New Revolutionary vs Old Guard

Chess, as sport — was as exciting as it gets — it is the finals of the well-named “Legends of Chess” chess24 tournament, four games of Rapids have been inconclusive, and we are now in Blitz. Nepo, the challenger to the World Champion, has Black, and needs a win.

Both sides started out with sharp hypermodern set-ups, with Magnus opting for the Re’ti setup (called by Tartakower “the opening of the future”) and Nepo responding a’ la mode with an very modern defence, opting for fianchettoed Bishops rather than central pawn push.
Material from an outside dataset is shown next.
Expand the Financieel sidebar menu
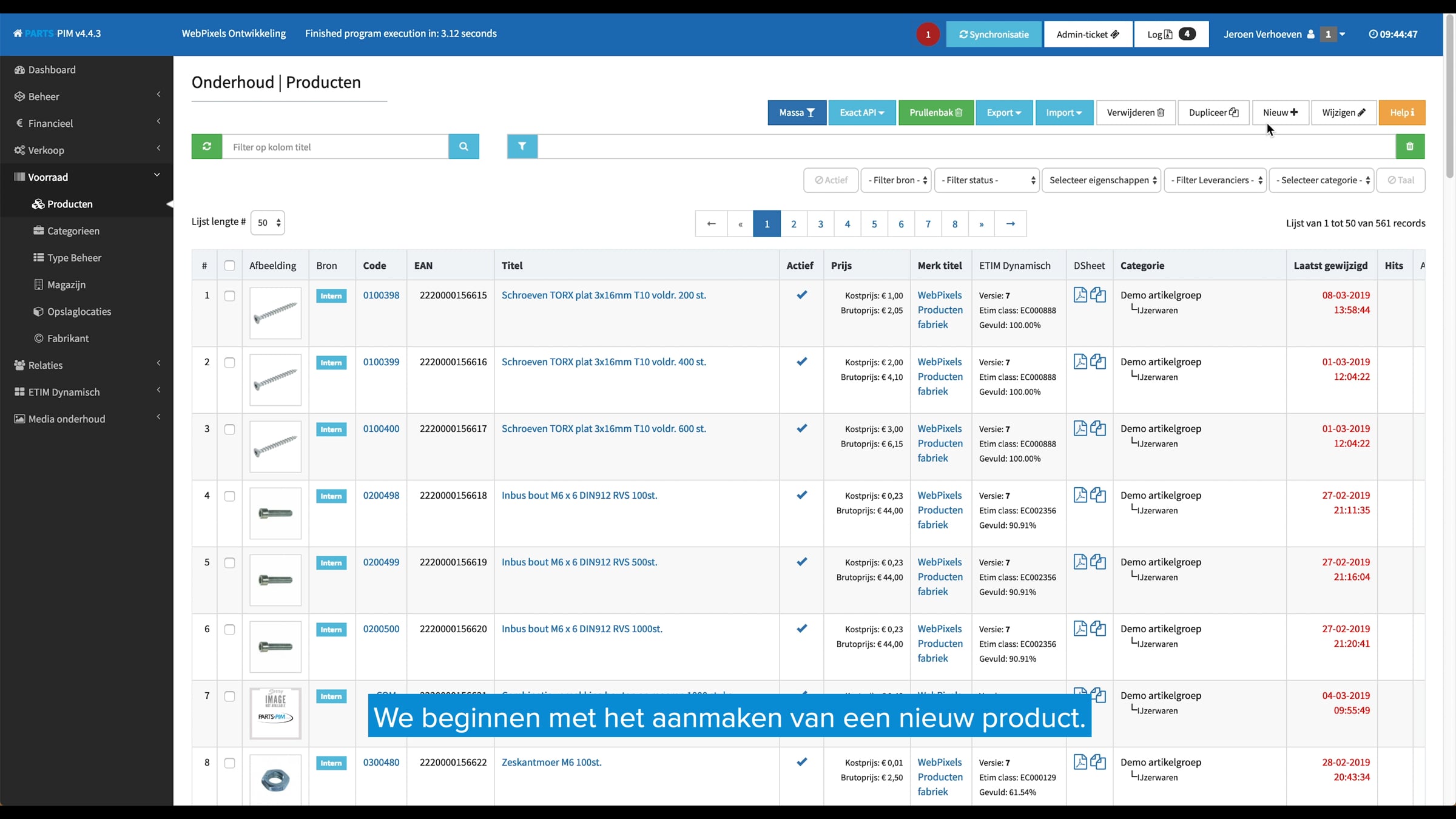 coord(50,123)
In the end Carlsen ended up with the more classical set-up, Bishops placed a’ la Morphy on 3rd rank, centre occupied, leading to this beautiful and iconic (but evaluated fairly equal) position):

What proceeded was total obliteration of the queenside, with both king’s castled to safety in their relatively intact kingside —

Now we have simplified, after a rook trade, into the battle for activity between Queens and light Bishops. The position is still ambivalent.

Magnus chooses to not trade down his Bishop and offer an entire Knight. Black gets in a few checks, White gets in a few checks, and we end up in a long (no really, 44-move) Queen vs Queen and Bishop endgame:

Leading to this position — what would you do as White? — yes, Qf5. Black has allowed White to trade down Queens, and White then wins, with no pieces but three pawns to Black’s piece. Long live the pawn!